I've been struggling with a query performance issue for a few weeks now. At this point I've squeezed absolutely everything out of the query in terms of JOIN types, Indexing, Keeping Statistics up to date, etc... etc... but then I stumbled on something by accident.
A little background.
The table in question represents a Record
Id INT PK
Name NVARCHAR(50)
Status INT FK
Created DATETIME
Version NVARCHAR(10)
Data XML
After some performance benchmarking, I realised that the inclusion of the final column in the select far outweighs things like indexing, join complexity & network considerations by somewhere between a factor 10x & 20x.

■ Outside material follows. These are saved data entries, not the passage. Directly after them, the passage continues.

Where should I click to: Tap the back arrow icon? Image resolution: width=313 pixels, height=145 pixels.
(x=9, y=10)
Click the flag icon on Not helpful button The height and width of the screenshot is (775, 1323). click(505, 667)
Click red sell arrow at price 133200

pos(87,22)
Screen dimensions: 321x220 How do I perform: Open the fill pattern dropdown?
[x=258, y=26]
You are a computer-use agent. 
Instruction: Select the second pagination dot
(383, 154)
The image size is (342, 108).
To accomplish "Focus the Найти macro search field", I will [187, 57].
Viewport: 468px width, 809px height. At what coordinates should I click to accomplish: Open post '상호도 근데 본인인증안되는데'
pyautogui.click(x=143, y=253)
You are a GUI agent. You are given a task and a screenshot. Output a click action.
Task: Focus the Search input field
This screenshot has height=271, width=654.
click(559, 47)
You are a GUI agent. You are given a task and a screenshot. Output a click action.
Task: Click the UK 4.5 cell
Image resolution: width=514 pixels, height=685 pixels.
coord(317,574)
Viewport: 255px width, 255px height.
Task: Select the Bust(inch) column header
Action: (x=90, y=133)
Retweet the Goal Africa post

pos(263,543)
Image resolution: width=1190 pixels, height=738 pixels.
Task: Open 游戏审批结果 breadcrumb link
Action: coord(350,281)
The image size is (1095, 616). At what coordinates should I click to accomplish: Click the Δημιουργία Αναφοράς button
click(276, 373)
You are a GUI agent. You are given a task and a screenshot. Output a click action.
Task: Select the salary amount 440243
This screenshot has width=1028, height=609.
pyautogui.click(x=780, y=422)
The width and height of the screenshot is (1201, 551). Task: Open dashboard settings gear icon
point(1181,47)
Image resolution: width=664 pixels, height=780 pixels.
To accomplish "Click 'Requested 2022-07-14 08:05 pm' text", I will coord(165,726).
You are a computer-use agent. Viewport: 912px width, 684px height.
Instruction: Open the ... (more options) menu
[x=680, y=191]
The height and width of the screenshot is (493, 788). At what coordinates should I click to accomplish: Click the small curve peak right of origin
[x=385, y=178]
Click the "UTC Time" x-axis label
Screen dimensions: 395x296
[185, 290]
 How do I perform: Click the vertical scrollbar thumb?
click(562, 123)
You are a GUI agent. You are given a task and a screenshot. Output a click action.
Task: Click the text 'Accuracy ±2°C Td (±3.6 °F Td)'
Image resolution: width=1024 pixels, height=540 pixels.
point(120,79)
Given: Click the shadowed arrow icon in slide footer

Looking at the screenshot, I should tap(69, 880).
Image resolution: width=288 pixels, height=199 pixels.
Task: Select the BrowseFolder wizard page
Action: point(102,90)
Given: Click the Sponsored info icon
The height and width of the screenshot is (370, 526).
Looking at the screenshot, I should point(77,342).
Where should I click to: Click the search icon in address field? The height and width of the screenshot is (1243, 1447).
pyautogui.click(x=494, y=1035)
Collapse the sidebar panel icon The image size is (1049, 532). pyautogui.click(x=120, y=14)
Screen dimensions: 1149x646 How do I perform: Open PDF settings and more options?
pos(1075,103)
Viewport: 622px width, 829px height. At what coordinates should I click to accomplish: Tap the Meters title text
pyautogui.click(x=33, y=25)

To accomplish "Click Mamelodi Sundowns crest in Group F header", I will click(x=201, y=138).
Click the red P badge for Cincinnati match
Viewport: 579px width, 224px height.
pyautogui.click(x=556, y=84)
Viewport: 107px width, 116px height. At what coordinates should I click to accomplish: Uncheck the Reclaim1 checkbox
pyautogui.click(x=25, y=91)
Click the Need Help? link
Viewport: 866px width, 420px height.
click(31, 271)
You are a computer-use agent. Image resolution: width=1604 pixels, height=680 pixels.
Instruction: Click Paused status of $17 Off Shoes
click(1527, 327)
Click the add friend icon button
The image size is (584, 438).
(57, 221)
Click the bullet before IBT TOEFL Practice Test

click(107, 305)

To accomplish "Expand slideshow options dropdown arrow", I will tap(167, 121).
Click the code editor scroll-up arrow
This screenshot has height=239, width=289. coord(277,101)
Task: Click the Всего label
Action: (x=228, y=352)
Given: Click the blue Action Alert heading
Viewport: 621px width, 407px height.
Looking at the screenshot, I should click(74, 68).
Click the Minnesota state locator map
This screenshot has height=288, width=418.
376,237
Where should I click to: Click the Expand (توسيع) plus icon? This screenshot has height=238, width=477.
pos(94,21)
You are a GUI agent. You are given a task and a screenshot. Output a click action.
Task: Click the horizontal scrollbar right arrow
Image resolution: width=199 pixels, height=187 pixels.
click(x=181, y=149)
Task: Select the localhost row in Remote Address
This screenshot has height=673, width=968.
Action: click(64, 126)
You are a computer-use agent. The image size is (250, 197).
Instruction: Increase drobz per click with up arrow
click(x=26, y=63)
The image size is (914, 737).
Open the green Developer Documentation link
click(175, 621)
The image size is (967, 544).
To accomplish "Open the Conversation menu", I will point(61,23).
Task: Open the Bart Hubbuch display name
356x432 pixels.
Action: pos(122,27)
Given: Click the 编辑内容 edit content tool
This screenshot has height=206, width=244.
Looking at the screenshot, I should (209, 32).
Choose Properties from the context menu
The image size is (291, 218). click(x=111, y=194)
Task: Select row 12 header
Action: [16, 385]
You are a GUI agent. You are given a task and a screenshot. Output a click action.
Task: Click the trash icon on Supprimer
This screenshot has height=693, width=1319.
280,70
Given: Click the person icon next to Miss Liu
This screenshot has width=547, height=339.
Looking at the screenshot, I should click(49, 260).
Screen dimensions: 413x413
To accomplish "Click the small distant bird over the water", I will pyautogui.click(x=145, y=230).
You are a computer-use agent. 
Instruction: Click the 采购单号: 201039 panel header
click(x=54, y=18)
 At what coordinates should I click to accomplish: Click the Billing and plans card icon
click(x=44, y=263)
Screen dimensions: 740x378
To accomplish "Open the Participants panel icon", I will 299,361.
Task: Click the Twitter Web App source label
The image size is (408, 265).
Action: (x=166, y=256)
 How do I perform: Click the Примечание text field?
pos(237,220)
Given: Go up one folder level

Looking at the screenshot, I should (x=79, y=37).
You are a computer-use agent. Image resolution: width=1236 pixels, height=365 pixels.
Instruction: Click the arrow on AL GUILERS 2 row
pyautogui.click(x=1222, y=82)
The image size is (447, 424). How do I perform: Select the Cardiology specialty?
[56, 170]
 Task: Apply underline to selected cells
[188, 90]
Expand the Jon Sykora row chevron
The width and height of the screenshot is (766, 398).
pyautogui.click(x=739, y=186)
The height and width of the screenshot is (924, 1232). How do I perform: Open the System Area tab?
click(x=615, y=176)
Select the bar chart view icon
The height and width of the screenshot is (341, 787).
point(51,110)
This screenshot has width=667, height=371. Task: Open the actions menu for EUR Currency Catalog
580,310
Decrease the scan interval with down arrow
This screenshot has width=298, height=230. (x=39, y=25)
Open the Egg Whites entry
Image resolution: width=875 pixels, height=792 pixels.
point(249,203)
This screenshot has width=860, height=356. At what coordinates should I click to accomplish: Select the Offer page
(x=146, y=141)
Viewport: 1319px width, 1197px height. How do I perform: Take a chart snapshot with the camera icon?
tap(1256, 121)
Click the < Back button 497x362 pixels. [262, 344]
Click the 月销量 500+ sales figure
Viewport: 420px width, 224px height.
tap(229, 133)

The following comparisons were done between SSMS on local dev machine connecting to SQL Azure.
SELECT Id FROM Records -- ~10 secs for 300,000 rows
SELECT Id, Name, Status, Created, Version FROM Records -- ~20 sec for 300,000 rows
SELECT * FROM Records -- ~350 sec for 300,000 rows
To be clear, I'm not doing anything crazy with the xml column (XML DML or XPath queries). Just simply including/excluding it from the select.
At this point, I think I've solved my problem by creating a RecordLight
Entity, NHibernate Map & MVC Controller stack, purely for the purposes of searching & listing in our App.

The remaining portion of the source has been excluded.